UXC Connect has signed up Google as part of its push into unified communications.
The Australian integrator, a division of $580 million-turnover publicly listed UXC Ltd, announced its partnership with Alcatel-Lucent to offer integrated telephony-as-a-service offering (iTaaS) in September.
Now UXC Connect has revealed it is partnering with Google.
The deal, which has been in negotiations for months, will allow UXC Connect to offer Google services and hardware to customers looking to bundle unified comms with desktop apps.
Doug Farber, Asia-Pacific managing director of Google Enterprise, told CRN that the UXC Connect deal was Google's "first relationship of its kind in the telephony space".
"It is a really important channel deal for us. Every partner is critical for us: we have boutique partners, we have large partners and UXC has unique capabilities in a unique space," said Farber.
"The UXC deal is particularly about saying goodbye to desk phones. They have this fantastic ITaaS and we are talking about bundling that.
"We see the new UXC integration about moving office phones to the cloud; it is a great opportunity for Australian business to streamline their IT," added Farber.
The Google partnership was a talking point when it was revealed at a launch event back in September.
[Photos: Who was at the UXC launch event?]
At the launch, UXC Connect practice manager Steve Saunders revealed a starting price point for ITaaS of $12.50 per user per month for basic IP telephony, rising to $30 per user per month for a package that combines IP telephony, a Chromebook and Google Apps. Saunders said the package would be offered as a fixed-term, three-year contract.
Users can upgrade their package by choosing from the broader iTaaS stack, including mobile access on tablets and smartphones, conferencing, desktop access, fax and unified messaging.
"Applications can be turned on and off in a month.
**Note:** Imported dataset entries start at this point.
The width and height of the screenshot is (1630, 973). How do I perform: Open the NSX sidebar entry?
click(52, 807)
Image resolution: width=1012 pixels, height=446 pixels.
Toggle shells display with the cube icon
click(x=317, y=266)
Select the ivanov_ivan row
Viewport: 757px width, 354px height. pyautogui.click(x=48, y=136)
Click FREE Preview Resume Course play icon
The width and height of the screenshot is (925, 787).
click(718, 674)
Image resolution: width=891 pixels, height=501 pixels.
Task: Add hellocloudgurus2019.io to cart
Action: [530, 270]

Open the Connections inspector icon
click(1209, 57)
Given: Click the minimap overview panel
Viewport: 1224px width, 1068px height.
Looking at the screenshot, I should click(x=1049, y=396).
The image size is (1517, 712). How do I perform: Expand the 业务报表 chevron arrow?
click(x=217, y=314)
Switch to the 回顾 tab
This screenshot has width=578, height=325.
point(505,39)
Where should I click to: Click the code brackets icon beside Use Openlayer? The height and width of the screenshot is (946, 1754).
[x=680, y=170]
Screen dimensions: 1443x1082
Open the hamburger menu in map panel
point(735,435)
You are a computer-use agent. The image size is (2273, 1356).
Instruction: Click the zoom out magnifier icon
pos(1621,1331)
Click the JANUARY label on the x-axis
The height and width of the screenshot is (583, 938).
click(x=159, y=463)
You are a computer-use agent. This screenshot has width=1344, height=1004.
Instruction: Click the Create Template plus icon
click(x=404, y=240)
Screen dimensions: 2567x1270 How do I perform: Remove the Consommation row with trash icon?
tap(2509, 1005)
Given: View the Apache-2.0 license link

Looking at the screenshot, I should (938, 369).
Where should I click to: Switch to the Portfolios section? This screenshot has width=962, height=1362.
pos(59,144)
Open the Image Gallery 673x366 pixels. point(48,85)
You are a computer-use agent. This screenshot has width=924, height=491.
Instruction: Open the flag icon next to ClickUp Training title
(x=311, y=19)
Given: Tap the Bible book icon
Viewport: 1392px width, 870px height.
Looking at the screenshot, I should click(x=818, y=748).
The bill could fluctuate every month," said UXC Connect hosted solutions manager Frida Power.
As an example of ITaaS, a customer could integrate IP telephony with Google Apps so that missed calls or texts were redirected into a user's Gmail inbox.
Another cost benefit for the customer would be calls automatically going over WAN rather than using the carrier.
Not just Google
Chief executive Ian Poole told CRN yesterday that UXC Connect's primary focus was ITaaS, rather than any one vendor or desktop bundle.
"We haven't had a partnership with Google before this, so the relationship with Google is very much around us working with them around partnering where we are selling UC-as a service. Where it makes sense, we will package it together."
"Our key charter is to sell ITaaS, to sell our UC-as-a-service. Where it makes sense, we'll offer that with Google Apps if a customer wants to go that way.
Poole said UXC remains agnostic, with the company partnering with Google in an effort to offer customers choice.
"Customers don't need to go that way; our UC-as-a-service will work with anything. We are not only going with Google.
"We have a relationship with Microsoft, it is a strong relationship and we do a lot of work with Microsoft on the desktop."
Poole added that UXC Connect had no intention of selling Google Apps outside of ITaaS bundles.
He said the same vendor-agnostic approach applied to desktop and mobile hardware: UXC Connect can roll out Chromebooks, but also has alliances with the likes of Apple and Samsung.
ITaaS is based on Alcatel-Lucent – which pits it against competitive solutions from the likes of Telstra, Anittel, Amcom and NEC, all of which leverage Cisco's cloud platform.
Poole said that UXC Connect continues to work with Cisco for on-premise telephony. "We do a lot of work with Cisco in the network and collaboration suite."
UXC Connect targets medium to large enterprise accounts of 500 seats and above. Poole revealed that the company was in the process of building a channel to take ITaaS to smaller customers.